Le lendemain, un communiqué du bureau confédéral protesta contre les hausses abusives dont le gouvernement portait l’entière responsabilité. La confédération demandait la révision totale des arrêtés illégaux, l’application des accords CGT-patronat. Cette affirmation s’accompagnait de dures dénonciations du gouvernement et du Parti socialiste.
La polémique entre le PC et la CGT, d’une part, et le Parti socialiste de l’autre s’amplifiait. Le vote des socialistes au conseil municipal, les problèmes internationaux : autant de points qui nous divisaient de plus en plus.

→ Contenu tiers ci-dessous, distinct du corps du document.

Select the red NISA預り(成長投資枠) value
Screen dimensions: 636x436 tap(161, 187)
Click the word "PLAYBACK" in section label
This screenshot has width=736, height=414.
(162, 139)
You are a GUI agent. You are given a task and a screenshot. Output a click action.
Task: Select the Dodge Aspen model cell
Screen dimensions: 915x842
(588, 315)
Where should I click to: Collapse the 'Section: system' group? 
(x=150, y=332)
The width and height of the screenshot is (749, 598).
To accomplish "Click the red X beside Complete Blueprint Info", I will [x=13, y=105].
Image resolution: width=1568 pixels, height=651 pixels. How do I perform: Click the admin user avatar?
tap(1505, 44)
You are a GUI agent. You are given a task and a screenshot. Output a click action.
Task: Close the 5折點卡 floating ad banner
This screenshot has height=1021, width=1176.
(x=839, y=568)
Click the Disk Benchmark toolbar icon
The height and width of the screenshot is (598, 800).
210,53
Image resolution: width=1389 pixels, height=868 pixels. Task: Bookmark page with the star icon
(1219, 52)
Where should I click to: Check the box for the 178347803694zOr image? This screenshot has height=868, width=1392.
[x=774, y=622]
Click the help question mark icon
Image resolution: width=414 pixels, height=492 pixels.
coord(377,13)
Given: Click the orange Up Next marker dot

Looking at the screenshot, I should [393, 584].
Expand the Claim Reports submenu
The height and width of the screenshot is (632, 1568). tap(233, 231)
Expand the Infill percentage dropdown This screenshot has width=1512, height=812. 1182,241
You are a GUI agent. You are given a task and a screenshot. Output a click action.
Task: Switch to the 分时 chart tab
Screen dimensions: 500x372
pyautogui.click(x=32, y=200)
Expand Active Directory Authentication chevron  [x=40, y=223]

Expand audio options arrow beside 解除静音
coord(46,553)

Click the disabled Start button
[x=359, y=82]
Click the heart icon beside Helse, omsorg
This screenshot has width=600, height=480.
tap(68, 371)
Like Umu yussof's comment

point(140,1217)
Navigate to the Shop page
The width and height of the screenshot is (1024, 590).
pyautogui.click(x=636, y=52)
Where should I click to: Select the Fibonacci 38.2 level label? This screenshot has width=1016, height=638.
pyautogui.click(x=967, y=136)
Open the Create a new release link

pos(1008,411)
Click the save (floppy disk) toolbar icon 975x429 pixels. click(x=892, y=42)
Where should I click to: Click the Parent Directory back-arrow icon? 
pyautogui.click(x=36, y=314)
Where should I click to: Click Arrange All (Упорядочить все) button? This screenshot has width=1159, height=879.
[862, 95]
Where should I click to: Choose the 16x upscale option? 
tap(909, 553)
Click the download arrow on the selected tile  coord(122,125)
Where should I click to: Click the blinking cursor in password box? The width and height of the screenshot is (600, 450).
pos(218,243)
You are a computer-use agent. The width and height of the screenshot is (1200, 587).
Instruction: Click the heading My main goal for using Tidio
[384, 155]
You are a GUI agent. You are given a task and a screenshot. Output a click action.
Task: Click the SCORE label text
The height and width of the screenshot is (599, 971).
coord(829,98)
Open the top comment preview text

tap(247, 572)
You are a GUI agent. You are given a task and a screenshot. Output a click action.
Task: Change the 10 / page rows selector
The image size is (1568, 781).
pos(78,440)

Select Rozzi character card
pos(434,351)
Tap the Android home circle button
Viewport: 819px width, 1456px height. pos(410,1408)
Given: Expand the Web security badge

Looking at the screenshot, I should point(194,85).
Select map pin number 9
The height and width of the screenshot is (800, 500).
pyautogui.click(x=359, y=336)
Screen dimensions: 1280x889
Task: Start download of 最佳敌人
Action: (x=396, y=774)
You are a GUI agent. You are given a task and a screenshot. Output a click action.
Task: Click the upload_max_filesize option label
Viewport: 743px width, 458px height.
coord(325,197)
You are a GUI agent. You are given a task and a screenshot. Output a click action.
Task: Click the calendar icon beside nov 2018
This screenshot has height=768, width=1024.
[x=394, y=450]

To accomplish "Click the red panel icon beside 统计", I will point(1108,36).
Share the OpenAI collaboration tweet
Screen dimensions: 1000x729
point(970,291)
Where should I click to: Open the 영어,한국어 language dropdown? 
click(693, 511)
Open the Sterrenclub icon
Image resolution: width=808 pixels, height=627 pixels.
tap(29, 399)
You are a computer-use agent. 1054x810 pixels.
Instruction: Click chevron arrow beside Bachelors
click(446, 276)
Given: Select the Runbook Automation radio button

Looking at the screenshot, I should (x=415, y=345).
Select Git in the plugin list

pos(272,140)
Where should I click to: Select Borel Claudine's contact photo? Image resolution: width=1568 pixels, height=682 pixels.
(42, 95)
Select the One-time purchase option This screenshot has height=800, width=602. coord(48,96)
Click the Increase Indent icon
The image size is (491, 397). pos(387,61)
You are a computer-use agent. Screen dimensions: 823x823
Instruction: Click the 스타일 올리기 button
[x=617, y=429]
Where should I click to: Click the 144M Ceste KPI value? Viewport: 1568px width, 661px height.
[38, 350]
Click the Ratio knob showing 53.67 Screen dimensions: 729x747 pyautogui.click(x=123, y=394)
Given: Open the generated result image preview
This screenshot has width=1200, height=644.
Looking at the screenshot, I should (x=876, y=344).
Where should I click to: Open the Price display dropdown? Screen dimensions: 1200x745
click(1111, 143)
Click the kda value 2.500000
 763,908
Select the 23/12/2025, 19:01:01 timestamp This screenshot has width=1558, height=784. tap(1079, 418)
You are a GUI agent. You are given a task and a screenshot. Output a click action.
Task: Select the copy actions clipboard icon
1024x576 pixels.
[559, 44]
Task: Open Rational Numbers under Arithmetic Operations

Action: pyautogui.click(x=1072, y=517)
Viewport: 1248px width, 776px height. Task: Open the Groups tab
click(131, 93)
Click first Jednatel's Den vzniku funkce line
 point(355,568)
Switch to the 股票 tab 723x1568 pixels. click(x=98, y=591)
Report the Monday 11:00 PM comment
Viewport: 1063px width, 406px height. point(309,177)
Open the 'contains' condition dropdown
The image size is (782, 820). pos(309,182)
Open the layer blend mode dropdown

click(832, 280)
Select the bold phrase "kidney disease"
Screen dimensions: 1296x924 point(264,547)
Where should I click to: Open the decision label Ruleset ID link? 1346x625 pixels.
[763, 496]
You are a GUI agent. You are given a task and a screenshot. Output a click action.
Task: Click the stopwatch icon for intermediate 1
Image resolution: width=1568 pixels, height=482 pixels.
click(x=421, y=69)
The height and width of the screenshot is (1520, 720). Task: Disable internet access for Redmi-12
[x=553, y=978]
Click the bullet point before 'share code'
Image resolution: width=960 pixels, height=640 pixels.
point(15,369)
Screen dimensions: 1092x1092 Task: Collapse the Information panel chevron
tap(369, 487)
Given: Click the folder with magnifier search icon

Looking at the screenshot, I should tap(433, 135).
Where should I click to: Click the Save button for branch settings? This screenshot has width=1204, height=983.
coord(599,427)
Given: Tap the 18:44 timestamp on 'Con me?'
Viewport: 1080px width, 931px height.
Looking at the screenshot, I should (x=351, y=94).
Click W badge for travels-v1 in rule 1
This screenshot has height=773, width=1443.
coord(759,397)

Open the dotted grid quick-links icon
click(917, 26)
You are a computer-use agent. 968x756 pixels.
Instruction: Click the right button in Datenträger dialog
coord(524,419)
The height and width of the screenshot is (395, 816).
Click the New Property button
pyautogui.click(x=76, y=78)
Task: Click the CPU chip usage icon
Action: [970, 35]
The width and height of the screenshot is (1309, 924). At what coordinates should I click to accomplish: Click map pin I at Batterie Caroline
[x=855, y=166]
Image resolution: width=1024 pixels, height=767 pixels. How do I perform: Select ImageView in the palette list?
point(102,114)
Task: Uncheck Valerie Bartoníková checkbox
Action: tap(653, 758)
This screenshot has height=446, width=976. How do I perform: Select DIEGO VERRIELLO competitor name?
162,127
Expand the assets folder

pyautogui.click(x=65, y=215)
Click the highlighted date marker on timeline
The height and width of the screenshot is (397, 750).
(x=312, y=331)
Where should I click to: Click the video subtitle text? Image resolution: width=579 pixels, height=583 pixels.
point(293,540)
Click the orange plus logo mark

Le 6 novembre dans Le Provençal, Francis Leenhardt appela à la libération du syndicalisme. Il dénonçait les slogans qui engageaient « le mouvement syndical dans une croisade hystérique contre les alliés américains ». Le lendemain, dans Rouge Midi, je répliquai durement en traitant Leenhardt de valet de Truman : « C’est vous et vos complices du gouvernement qui êtes responsables de la situation dans laquelle se trouve le pays, vous essayez de porter des coups contre la CGT, ce n’est pas possible, de nombreux travailleurs socialistes participent à nos combats. » En même temps, à Paris, les travailleurs réclamaient des augmentations de salaires. La police les matraqua causant de nombreux blessés.
Un cheminot communiste succomba à ses blessures. Rouge Midi du 8 novembre 1947 accusa à la Une : « Ramadier-Depreux assassins ! ». Les grèves devenaient de plus en plus nombreuses. À Paris, la grève des services publics fit tache d’huile. Dans tout le pays, se multipliaient les dénonciations de la politique du gouvernement, les revendications salariales, la lutte pour la défense de la République et contre le fascisme qui relevait la tête. Il y eut au départ l’augmentation du tarif des tramways. Mais nous avons très rapidement élargi un mouvement où s’exprimaient tout le mécontentement et les rancunes accumulés depuis trois ans dans le cœur et dans l’esprit de tous les travailleurs français. Nous avions lié la question de l’augmentation des tramways aux revendications du comité confédéral national et à l’indemnité prévisionnelle d’attente de 20%.
C’est la municipalité RPF qui avait décidé, le 4 novembre, une hausse de 42% sur les tramways et autobus, en application du décret du ministre socialiste Jules Moch, ministre des travaux publics et qui, tout au long de sa carrière, a montré sa haine de la classe ouvrière.
À Marseille, les travailleurs le traitaient de « Jules Moch, la matraque ». Le 6 novembre, l’Union départementale protesta contre cette augmentation, conséquence de l’arrivée à la mairie des RPF de Vernejoul, Carlini et Multedo, de la magouille municipale de Defferre, du soutien du préfet Moyon, de la décision de Jules Moch, affublé d’un conseiller municipal MRP, Chazeaux.